PoL

わるぎつねとは限らない


「営業なら見た目にも気を使うべきでは?」


 すり減った靴底を指差しながらトップに言われたのが昨日のこと。
 悪意はなく、“できて当然なことをわざわざ言わせないでくれ”といった期待を捨てきれない顔で言われたのだ。

 トップチャンピオンであるあの人に、営業とジムリーダーと四天王の三足の草鞋という言い訳は通用しない。
 チャンピオンとリーグ委員長とアカデミーの理事長という同じく三足の草鞋を履き、あれだけ澄ました顔で「手が抜けないのが欠点」と自負して人を試すように無理を言ってくるのだから溜まったものではない。
 仕事なんて程よく手を抜かないと、常にフルパワーでやればすぐにパンクするに決まってる。手加減しないをポリシーにするのはいいが、程々に頑張るこっちのポリシーも尊重してほしいものだ。

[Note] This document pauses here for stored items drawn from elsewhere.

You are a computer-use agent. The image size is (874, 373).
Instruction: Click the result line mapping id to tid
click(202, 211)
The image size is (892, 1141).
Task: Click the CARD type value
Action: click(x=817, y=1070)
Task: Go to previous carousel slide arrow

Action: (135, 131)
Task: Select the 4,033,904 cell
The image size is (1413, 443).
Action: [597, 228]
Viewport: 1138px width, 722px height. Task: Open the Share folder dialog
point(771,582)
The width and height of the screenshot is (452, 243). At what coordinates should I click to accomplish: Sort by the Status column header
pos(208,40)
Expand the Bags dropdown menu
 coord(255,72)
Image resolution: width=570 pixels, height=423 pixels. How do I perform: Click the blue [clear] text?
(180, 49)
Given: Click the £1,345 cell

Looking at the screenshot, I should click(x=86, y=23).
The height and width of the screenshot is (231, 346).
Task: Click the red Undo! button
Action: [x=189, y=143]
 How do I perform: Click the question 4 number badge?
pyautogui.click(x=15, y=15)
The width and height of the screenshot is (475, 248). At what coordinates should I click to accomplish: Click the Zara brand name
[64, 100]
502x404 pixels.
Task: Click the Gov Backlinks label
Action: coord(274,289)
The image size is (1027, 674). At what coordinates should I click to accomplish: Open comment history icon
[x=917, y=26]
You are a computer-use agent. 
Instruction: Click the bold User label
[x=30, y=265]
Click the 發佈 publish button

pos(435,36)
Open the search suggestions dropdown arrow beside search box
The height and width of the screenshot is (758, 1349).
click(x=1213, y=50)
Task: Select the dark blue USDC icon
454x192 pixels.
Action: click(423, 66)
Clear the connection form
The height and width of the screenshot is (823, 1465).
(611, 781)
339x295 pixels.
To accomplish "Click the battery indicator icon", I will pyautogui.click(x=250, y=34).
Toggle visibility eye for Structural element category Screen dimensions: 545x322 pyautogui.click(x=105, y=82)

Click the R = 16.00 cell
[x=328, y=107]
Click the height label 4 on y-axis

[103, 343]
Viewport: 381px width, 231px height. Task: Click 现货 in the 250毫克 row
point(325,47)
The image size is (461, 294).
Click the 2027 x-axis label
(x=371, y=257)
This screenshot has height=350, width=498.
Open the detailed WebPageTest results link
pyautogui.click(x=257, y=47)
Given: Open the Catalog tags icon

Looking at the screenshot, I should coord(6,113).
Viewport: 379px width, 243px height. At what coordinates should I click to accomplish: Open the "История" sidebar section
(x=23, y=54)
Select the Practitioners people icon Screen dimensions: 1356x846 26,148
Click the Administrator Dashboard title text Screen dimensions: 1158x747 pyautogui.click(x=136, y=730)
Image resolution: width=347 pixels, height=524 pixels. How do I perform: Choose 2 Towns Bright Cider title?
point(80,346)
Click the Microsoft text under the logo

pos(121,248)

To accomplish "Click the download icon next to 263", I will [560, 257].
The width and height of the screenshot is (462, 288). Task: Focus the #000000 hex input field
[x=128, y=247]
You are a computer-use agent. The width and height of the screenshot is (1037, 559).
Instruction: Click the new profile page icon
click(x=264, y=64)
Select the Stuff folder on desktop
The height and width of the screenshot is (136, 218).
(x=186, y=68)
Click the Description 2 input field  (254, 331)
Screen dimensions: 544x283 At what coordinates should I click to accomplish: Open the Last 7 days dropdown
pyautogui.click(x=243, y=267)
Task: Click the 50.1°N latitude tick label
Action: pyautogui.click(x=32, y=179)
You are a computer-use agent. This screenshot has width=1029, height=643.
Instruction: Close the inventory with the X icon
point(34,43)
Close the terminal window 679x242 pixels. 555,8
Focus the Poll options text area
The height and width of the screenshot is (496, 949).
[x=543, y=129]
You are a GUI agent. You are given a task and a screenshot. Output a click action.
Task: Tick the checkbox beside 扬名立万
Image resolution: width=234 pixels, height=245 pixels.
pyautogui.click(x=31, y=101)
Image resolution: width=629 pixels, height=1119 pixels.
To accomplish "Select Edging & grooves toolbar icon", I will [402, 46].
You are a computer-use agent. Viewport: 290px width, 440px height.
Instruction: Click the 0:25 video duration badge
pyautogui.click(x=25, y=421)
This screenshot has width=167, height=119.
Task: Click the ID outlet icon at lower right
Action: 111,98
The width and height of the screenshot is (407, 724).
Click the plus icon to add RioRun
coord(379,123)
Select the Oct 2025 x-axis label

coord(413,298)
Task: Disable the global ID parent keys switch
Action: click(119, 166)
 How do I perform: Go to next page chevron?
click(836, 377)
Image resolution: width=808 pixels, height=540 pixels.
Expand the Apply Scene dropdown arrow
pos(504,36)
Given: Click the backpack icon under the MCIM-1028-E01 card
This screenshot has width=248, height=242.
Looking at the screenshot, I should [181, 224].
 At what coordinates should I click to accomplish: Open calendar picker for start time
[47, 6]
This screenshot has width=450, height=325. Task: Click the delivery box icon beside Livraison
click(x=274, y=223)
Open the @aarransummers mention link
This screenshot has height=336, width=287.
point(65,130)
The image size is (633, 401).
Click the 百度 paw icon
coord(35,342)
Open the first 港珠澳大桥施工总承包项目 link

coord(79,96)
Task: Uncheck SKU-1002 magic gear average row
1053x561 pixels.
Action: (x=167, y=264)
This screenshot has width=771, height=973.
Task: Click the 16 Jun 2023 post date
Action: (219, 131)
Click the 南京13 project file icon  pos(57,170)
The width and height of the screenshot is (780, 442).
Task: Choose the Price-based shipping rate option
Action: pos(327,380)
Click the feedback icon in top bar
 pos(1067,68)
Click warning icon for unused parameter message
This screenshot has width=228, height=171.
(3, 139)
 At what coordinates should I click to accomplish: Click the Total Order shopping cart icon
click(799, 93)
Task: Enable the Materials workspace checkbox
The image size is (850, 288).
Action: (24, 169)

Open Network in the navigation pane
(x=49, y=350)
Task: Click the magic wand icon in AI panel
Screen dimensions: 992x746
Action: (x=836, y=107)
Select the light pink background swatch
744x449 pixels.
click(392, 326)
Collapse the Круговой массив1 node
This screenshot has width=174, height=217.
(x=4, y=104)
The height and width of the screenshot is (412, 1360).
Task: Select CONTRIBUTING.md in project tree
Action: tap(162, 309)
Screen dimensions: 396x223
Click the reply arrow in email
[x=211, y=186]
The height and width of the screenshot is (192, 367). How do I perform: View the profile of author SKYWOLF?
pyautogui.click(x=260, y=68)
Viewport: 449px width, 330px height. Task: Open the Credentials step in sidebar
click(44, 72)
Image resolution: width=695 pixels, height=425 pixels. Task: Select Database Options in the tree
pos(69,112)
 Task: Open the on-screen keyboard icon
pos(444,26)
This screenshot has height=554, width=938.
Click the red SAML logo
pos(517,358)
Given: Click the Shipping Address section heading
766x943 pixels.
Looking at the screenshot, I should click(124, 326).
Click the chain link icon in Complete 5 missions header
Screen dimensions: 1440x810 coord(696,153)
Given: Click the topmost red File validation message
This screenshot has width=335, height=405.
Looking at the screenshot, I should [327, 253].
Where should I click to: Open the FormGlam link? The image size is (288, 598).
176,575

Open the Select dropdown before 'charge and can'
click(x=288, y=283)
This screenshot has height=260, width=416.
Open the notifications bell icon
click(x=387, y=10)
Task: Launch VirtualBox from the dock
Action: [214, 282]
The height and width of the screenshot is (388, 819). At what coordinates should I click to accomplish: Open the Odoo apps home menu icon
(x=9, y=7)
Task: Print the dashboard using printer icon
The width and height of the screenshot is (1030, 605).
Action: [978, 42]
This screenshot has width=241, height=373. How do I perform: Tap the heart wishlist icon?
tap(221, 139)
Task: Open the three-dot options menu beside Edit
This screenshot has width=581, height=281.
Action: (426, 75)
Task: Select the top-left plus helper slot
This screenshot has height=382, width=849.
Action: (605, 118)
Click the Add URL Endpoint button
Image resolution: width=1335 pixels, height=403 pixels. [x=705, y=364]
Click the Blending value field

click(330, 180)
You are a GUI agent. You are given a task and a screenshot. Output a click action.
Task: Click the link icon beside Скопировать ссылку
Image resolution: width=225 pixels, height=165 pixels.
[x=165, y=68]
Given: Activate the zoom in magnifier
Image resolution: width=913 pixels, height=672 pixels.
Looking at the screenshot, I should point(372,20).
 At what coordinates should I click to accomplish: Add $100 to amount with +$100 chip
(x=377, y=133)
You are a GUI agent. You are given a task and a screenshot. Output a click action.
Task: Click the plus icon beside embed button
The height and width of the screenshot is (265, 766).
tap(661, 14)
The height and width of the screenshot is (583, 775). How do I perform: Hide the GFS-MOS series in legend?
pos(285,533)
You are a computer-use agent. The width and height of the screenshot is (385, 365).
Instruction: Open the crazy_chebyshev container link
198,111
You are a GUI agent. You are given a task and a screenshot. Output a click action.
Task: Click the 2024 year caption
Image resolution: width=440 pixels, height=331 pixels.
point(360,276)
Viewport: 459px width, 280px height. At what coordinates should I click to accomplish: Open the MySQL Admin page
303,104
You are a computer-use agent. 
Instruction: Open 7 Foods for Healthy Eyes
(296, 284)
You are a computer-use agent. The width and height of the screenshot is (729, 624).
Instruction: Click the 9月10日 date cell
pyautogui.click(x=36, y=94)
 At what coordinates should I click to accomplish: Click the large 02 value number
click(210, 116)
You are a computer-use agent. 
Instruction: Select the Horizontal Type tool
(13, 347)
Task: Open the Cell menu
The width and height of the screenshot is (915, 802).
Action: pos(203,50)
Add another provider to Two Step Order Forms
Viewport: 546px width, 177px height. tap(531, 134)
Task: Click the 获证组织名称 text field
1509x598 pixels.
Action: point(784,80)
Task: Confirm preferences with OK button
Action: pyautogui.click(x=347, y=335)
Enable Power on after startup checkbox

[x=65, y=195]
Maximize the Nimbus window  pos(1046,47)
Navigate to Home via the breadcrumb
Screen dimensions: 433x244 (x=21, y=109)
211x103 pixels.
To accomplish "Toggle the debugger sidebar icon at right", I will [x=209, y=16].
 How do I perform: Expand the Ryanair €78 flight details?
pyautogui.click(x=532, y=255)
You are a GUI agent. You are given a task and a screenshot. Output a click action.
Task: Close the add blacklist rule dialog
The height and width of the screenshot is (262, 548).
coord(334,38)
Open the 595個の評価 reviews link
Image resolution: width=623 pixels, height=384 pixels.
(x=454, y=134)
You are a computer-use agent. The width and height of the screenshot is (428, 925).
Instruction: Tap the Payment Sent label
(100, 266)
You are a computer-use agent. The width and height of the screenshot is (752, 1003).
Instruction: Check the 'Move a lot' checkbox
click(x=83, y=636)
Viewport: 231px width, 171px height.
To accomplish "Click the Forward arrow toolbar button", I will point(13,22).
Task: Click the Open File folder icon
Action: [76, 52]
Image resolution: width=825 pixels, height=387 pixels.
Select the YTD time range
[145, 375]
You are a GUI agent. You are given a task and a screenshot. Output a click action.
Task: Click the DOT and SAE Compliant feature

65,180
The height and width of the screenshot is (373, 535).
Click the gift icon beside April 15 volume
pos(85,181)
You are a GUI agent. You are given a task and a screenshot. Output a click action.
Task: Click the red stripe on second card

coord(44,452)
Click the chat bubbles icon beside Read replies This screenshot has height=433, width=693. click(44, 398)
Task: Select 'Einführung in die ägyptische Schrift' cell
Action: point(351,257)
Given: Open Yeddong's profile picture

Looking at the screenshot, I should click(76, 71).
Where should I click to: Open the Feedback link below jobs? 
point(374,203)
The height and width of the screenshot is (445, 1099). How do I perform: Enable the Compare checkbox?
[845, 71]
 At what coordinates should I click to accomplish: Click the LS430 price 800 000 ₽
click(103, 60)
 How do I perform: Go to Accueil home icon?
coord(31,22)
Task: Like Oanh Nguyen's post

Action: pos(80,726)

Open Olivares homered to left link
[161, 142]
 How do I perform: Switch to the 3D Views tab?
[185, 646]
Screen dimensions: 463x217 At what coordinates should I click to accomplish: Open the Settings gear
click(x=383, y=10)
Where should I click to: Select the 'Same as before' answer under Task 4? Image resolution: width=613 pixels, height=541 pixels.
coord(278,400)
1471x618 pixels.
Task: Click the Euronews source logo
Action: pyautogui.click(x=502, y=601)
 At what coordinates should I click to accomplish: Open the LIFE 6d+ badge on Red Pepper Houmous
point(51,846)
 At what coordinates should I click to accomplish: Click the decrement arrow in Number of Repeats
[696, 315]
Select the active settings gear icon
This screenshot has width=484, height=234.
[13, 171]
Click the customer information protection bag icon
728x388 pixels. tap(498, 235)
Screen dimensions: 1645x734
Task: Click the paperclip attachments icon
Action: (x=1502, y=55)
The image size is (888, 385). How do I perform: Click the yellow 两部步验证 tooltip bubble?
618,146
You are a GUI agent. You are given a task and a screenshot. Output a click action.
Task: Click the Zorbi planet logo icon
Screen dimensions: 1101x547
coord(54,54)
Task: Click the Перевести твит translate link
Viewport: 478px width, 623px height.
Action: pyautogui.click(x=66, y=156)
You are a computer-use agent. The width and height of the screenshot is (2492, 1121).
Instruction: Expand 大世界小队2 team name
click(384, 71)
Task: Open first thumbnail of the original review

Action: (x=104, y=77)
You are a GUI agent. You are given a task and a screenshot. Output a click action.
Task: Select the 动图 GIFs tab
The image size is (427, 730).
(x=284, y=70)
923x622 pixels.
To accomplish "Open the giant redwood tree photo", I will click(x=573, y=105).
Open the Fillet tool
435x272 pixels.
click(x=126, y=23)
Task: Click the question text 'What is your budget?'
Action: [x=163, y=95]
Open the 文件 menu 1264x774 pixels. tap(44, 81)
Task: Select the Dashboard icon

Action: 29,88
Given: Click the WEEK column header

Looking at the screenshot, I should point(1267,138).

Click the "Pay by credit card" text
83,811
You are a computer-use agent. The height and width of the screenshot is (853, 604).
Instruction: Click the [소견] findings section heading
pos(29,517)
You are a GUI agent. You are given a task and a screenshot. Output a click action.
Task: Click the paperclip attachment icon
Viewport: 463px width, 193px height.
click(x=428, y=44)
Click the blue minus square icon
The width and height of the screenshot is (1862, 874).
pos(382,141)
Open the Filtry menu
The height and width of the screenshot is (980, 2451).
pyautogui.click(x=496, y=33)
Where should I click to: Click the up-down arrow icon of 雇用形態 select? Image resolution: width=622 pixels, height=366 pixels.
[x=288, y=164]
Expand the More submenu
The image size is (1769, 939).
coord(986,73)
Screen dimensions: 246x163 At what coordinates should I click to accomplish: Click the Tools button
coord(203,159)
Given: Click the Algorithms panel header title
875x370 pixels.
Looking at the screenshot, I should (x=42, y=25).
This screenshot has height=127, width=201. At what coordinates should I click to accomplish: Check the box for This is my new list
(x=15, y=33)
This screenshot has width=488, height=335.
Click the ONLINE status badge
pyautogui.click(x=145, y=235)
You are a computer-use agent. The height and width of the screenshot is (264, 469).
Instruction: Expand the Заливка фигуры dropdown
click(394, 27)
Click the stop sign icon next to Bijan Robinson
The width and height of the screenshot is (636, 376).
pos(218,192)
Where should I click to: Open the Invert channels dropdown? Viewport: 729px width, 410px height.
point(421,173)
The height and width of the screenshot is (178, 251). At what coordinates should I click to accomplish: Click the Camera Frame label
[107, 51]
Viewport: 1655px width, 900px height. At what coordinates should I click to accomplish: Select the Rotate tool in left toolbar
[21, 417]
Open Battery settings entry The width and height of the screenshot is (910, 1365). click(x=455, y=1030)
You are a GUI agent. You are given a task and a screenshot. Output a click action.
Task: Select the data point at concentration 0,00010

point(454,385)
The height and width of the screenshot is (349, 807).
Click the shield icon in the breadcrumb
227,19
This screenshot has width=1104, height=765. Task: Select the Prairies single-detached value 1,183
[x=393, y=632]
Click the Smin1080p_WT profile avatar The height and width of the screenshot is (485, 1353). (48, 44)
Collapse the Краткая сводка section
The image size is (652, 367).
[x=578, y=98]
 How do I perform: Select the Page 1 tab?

 定時退社を促してくれた勤怠管理者からは最近の激務具合から同情半分といった感じではあったが、わざわざ自分からノー残業デーと周知しなくても堂々と帰ることができると内心しめしめと思った矢先にチリさんに捕まった。
 ヨシノさんにどんなポケモンがいるか教えた方がよいか考えるあたり、よく気の働く人だ。自分と違いすぐ顔と足に感情が出るが、まだ若いのに仕切り上手で清々しい物言いを許してしまえる雰囲気を纏う彼女は正直少しだけ羨ましくはある。
 しかしトップからは「チリがいてくれると物事をいい感じに回してくれるんですよ」と評されているので、彼女なりに苦労する部分が多そうだから羨ましいだけでなりたいとは思わない。

 いやそれにしてもくたびれた。
 なんだって営業先のトラブルはこうも一斉に起こるのだろう。トラブルなんてないのが一番だけど、起こるなら一つずつ順番に起きてくれたらいいのに。どうせだから腹を満たしてから帰ろうと、途中串焼き屋台の甘辛い匂いに足が吸い込まれつつも宝食堂へと足を進めている。炭水化物とカロリーが欲しい。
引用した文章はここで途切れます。